Bonsoir,
Je vous rejoins, je ne crois pas pour ma part que l'occident, historiquement, a contribué de façon directe à cette situation...Aujourd'hui, le ressenti est sans doute plus grand car ce conflit même des valeurs n'a eu son effet boule de neige que depuis quelques décennies. Même si on peut y trouver une réponse partielle à date, il est à mon sens, hasardeux de croire que cela puisse justifier cet état de faits dans le passé.

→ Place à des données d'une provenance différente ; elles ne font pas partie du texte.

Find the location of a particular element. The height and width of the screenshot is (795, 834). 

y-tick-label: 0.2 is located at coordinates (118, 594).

Il est clair que l'Occident n'a pas contribué à l'essor d'un Islam rigoriste. "Contribué" impliquerait une volonté sciemment accomplie de modeler le cours des interprétations dans un sens plus "radical". Il n'en est rien. Ce n'est pas l'occident qui a crée l'Islam "rigoriste". Cfr plus haut, la vision de la cause du retard du monde musulman comme une conséquence d'un détournement de l'Islam des origines, a été une perception d'une partie du monde musulman lui-même suite au choc de la rencontre avec l'Occident colonisateur. Elle ne lui a pas été "soufflée" de l'extérieur. Elle a impliqué, chez les penseurs qui ont suivi Rachid Rida entre autres, une volonté d'instaurer "plus d'Islam" dans la vie quotidienne, dans des domaines où auparavant la religion n'avait pas forcément la main-mise, et un retour aux pratiques des premiers musulmans.

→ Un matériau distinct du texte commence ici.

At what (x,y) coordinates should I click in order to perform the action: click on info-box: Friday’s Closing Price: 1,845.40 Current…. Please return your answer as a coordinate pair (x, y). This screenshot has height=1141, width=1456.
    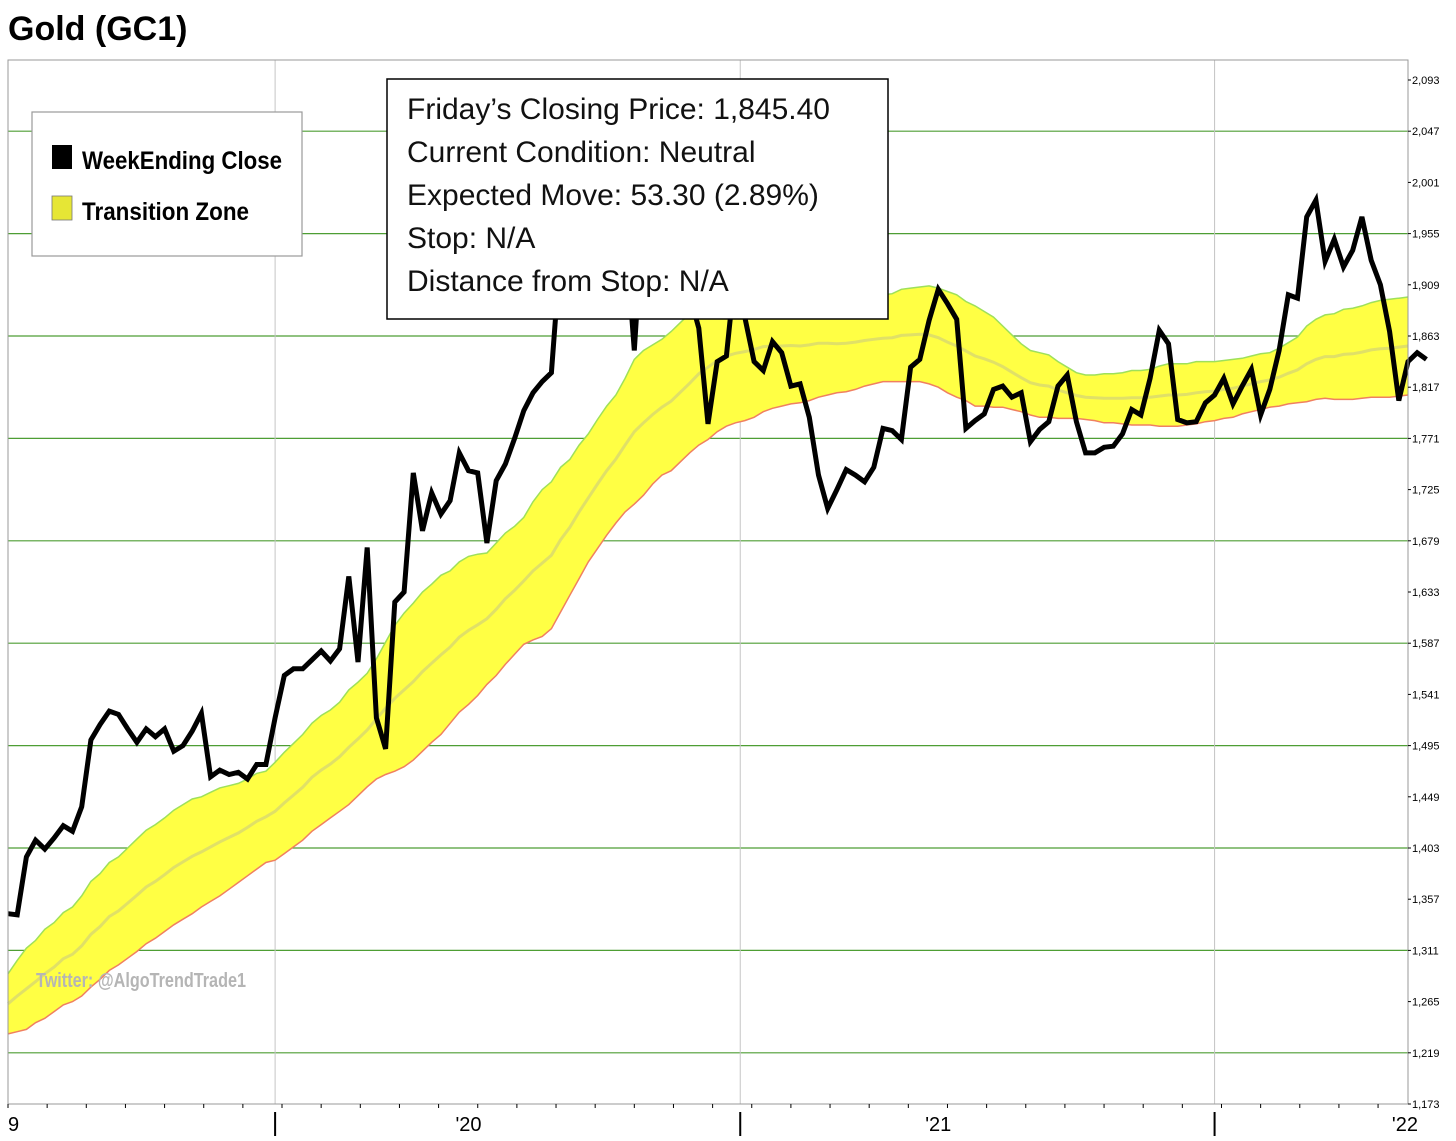
    Looking at the image, I should click on (638, 199).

Cette réaction a été l'une des deux formes réactions engendrées par la colonisation. D'une part, un retour à "plus d'islam", de l'autre, une volonté d'introduire de nouveaux éléments dans la pensée religieuse.
Il ne faut bien sûr pas confondre la première évolution avec la naissance de l'Islam "littéraliste", qui, lui, est évidemment bien antérieur à ce contexte historique. Sans répéter ce que j'ai dit plus haut, ce courant exégétique est le produit du débat théologique qui a agité plusieurs siècles durant le monde musulman, bien avant le tournant du 13è siècle. Du reste, même les réformateurs comme Abdou sont toujours resté dépendant des thèses des premières écoles musulmanes, limitant quelque peu l'héritage postérieur de ce courant.
Quant à penser que l'Islam dit "rigoriste" (je préfère "traditionaliste" pour l'époque) peut être crédité de la sauvegarde de la religion au 13ème siècle suite aux invasions mongoles, c'est je pense, une analyse discutable. On peut se demander si c'est vraiment avoir sauvé la religion que d'avoir déclaré que l'interprétation était achevée, et que l'Ijtihad désormais ne concernerait plus que le consensus et l'Ijtihad juridique. Historiquement, c'est une réaction circonstanciée suite aux batailles des invasions tatares et du traumatisme consécutif à la mort d'un grand nombre d'ulémas. C'est un réflexe de défense identitaire et de protection du savoir, qu'on a décidé de "figer" pour ne pas risquer de le perdre si des ulémas venaient encore à disparaître. Il est clair que sans ces invasions, cette décision n'aurait pas eu lieu.
Si un autre courant exégétique avait été dominant à cette période et dans ce contexte, il aurait lui aussi assuré la défense de son savoir théologique d'une manière que les circonstances lui auraient permise ou imposée, sans pour autant le "congeler". Ce choix n'était pas le choix obligé et unique. Mais soit, autre débat.
De nos jours, ceux qui se réclament des "nouveaux penseurs de l'Islam" ne s'inscrivent pas dans la lignée directe des penseurs comme Abdou. Ils remontent en fait beaucoup plus loin dans l'histoire théologique, en étudiant et relativisant le contexte de naissance des interprétations et des dogmes institués, sacralisés, et jamais remis en cause depuis. Ils s'aident ainsi pour la plupart de l'apport des sciences humaines, en contestant globalement le "verrouillage" de l'exégèse imposée à une période donnée, et en proposant de rouvrir les portes de la réflexion théologique.